The real danger, she says, is 24 hour immersion in this techno-world because thanks to innovations in broadband, it is always on, never off. We are no longer drinking, to use the term of the article’s author, from the waters of intimacy but are engaged in a tsunami of violently loud web chatter.
Turkle is quoted as saying: “Thirty years ago I envisaged this technology as playful, something we would turn on at the end of the day, but now there is no escape. It owns us.”
She is particularly non-plussed by Facebook founder Mark Zuckerberg’s famous comment that privacy is dead. This means that every teenage indiscretion, and indeed every adult one too, lives on forever in cyber space. There might well be ‘forgiving’ but, it appears, there won’t be any ‘forgetting’.
She also fears we are putting our faith in false gods such as techo-toys and the uncertain nature of friendship on social networks. “We are investing in these relationships because they offer more instant gratification than friendships in the ‘real’ which take time and generosity,” she said.
But she isn’t calling for radical measures. She likes Skype and the way it connects people across the world. She does, however, fear that many will end up friendless and isolated, vulnerable to mental illnesses such as compulsions, obsessions and phobias. Her solution?
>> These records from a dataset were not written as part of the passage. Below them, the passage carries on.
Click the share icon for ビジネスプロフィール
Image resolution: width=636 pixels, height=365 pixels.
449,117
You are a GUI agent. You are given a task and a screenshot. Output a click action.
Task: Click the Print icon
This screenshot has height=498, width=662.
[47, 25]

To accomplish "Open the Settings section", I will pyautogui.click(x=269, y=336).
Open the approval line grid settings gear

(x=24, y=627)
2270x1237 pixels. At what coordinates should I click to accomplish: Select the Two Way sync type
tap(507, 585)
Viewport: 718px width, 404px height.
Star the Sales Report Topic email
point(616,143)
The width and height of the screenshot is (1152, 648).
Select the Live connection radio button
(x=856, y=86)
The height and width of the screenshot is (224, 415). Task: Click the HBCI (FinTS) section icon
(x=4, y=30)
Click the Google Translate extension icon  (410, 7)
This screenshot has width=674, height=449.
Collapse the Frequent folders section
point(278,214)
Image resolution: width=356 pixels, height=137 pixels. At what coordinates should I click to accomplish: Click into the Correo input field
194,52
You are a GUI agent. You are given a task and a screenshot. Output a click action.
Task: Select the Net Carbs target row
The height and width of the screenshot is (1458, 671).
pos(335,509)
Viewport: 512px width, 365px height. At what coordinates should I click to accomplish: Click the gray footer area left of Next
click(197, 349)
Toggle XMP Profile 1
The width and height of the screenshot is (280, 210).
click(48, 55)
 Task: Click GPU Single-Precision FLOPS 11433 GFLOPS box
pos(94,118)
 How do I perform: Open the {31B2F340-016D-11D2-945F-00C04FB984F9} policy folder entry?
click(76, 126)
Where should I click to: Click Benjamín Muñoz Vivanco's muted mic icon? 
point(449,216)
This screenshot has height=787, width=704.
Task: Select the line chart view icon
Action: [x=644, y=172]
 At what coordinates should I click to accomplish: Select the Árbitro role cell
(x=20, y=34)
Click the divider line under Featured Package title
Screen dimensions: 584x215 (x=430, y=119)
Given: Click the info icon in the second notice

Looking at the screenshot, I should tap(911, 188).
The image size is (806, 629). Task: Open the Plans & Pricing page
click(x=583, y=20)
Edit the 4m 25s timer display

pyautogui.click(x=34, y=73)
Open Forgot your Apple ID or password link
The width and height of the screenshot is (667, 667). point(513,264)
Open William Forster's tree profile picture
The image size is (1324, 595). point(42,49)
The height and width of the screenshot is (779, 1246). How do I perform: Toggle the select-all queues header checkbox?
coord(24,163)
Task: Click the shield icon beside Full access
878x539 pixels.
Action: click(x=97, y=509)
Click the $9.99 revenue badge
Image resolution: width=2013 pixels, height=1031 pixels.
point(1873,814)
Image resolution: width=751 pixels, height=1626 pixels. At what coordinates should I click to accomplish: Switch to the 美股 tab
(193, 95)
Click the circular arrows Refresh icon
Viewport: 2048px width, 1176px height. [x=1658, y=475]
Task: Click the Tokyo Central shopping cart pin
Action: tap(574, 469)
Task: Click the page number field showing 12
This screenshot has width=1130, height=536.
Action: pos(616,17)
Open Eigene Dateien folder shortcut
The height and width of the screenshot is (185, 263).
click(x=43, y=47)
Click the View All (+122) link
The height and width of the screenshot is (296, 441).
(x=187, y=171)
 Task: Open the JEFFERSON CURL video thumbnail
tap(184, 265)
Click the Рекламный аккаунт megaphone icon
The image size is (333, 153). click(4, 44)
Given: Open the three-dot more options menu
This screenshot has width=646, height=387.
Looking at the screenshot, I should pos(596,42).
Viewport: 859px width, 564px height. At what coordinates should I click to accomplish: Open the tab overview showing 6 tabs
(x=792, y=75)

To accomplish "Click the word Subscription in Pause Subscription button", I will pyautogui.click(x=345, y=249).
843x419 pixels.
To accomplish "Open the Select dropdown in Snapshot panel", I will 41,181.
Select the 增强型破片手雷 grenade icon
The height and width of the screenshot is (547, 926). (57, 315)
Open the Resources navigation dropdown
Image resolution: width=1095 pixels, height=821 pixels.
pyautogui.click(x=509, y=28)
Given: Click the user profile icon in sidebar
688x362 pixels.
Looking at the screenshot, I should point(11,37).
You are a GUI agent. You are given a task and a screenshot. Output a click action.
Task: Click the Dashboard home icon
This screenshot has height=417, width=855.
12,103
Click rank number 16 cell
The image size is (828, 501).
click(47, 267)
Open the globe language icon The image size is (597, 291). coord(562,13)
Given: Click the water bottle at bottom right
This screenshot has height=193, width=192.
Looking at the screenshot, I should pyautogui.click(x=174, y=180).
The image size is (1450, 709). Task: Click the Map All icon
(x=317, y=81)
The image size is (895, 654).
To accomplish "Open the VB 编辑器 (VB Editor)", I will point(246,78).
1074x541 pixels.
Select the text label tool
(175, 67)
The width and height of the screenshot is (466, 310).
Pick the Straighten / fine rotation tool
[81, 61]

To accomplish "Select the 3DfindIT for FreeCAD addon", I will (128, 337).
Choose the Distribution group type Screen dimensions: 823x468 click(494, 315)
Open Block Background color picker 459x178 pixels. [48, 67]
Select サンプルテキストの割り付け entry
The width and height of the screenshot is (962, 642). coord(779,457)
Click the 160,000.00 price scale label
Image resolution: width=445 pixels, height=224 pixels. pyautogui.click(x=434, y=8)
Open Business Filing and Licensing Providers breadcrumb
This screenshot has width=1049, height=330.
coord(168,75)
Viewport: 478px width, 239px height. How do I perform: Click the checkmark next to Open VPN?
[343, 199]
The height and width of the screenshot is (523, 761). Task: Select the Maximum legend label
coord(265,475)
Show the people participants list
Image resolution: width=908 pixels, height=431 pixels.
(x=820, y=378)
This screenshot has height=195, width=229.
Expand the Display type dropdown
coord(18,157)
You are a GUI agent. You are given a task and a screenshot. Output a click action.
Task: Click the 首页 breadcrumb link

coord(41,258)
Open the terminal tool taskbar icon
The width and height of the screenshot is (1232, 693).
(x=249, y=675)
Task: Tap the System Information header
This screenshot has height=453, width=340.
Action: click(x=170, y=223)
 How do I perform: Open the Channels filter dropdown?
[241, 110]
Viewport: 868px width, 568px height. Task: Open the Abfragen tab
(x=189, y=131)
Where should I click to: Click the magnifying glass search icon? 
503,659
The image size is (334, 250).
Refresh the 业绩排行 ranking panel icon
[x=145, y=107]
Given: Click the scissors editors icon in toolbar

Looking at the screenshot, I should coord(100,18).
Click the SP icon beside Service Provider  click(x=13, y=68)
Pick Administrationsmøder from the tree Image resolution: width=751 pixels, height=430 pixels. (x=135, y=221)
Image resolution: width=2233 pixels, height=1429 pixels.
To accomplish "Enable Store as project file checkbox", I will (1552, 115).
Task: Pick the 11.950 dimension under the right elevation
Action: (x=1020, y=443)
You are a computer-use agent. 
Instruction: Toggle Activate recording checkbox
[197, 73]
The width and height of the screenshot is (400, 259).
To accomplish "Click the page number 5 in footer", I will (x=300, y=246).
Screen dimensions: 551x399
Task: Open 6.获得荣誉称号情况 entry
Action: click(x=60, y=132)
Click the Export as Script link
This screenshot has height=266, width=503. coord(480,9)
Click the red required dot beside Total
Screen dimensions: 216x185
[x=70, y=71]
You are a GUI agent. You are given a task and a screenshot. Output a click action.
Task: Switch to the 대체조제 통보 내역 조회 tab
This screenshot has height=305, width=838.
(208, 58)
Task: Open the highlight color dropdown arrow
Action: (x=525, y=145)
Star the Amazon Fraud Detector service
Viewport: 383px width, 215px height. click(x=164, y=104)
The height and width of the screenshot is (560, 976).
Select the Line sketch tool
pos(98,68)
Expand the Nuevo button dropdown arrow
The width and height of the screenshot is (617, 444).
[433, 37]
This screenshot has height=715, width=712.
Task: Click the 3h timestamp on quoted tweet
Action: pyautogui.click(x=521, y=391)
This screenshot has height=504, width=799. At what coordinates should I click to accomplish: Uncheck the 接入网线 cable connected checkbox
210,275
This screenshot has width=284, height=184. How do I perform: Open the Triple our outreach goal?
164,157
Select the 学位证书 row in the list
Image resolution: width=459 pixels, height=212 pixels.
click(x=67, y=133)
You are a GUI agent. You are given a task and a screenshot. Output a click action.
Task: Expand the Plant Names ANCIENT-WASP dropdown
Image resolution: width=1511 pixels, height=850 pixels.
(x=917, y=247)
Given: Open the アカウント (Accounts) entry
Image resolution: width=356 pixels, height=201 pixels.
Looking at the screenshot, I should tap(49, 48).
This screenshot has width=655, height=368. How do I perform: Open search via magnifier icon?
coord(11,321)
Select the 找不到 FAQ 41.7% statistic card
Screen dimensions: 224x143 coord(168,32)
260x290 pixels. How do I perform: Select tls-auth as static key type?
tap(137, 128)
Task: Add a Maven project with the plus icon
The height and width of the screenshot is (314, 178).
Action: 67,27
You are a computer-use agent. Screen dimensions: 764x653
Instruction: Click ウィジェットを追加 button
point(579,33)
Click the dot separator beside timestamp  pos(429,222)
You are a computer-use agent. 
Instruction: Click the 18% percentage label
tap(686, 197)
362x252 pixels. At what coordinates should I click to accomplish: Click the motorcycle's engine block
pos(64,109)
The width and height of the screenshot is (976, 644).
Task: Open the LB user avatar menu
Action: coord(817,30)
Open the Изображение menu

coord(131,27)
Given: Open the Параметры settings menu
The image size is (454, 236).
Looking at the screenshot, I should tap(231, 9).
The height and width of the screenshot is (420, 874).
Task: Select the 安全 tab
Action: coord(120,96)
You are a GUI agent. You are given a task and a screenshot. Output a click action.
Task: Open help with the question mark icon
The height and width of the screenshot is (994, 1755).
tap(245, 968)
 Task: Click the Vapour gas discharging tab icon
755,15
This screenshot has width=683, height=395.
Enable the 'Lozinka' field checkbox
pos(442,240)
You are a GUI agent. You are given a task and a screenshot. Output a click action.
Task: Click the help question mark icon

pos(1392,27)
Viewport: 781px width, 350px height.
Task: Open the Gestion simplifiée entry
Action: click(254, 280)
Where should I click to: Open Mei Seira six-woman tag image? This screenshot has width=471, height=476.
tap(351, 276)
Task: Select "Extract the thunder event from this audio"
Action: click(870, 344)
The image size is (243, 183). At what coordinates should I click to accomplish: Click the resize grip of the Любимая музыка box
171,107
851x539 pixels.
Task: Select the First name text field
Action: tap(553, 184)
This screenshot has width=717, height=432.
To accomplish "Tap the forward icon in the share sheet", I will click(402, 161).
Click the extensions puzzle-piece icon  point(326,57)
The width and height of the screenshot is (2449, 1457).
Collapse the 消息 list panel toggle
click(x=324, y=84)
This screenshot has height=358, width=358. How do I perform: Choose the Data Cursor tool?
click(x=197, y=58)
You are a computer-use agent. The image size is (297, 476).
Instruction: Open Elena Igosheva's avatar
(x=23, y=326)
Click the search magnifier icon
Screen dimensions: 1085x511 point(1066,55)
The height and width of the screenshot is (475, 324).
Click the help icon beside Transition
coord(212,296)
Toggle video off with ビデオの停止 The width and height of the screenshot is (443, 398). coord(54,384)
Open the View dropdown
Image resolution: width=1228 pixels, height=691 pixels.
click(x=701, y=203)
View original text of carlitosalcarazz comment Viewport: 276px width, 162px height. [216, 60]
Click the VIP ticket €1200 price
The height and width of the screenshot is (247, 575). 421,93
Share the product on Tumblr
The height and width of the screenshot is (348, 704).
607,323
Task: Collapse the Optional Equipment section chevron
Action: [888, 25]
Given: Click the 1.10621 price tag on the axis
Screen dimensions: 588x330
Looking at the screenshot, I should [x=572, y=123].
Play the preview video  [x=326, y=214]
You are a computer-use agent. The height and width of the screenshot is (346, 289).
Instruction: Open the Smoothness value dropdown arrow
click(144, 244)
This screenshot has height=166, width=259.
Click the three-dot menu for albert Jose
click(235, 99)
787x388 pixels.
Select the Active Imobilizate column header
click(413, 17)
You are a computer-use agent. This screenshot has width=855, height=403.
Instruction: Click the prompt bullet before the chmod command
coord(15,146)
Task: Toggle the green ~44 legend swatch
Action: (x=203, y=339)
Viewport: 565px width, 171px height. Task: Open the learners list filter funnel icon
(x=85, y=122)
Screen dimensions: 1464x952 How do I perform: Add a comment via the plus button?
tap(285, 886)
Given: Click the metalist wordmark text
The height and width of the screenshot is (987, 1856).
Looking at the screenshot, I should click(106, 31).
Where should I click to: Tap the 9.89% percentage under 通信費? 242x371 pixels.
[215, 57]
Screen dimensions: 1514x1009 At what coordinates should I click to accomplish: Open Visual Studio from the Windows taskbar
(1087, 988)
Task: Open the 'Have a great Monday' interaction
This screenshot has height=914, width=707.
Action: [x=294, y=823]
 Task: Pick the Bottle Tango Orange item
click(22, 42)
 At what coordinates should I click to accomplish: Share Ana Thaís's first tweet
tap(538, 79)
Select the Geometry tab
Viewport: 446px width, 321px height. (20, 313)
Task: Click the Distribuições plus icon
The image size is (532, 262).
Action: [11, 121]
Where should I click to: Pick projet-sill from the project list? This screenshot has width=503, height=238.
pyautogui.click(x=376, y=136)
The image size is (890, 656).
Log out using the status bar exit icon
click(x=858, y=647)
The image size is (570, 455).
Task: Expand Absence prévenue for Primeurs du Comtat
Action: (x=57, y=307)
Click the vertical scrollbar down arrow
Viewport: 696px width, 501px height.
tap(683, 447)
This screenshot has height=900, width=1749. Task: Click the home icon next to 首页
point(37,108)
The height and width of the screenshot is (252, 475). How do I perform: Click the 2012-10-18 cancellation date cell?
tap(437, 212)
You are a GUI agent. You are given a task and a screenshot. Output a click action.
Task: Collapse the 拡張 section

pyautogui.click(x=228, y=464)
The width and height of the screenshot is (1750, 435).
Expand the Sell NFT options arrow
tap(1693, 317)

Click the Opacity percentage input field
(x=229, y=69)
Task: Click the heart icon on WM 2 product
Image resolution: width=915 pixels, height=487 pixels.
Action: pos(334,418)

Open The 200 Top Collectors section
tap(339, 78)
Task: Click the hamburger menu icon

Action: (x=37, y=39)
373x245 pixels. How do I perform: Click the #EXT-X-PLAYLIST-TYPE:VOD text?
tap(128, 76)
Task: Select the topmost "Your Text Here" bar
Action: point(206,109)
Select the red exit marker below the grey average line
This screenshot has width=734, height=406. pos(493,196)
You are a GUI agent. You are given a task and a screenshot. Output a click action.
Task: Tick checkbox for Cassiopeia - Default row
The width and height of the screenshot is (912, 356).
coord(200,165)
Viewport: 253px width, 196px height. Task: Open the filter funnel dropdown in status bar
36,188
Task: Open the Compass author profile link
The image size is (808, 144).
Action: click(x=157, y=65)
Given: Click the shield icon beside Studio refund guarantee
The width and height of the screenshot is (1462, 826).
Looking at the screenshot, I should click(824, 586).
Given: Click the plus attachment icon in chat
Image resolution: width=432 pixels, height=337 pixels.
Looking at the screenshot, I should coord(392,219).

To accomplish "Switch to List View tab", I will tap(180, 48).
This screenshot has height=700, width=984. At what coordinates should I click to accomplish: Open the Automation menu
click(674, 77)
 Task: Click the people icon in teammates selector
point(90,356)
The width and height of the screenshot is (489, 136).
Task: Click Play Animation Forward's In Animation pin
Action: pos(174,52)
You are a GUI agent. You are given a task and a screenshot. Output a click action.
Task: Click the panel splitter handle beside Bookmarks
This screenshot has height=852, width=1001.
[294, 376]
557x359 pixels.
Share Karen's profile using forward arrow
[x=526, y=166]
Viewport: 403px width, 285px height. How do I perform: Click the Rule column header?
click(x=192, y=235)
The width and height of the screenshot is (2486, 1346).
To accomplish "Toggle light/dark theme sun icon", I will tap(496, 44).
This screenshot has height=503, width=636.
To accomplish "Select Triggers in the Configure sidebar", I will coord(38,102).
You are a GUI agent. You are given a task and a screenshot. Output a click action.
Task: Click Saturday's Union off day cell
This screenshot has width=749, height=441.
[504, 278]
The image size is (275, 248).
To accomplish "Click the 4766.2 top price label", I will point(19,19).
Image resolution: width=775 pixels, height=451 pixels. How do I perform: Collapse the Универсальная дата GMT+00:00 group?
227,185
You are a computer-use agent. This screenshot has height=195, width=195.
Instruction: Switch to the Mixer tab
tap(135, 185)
We need to switch off the phone or the computer and hear the silence every now and then. And we need to do it in a way that we believe in. Then we can begin to think about communicating and connecting again in the real world, with real people.
“Right now we are too busy communicating to think, to create and truly connect. It is about finding a new balance,” she said.

• Tuesday, January 11, 2011, ‘The Only Way Out Is In’.
• The Sunday Times, January 30, 2011., News Review Section, p.6.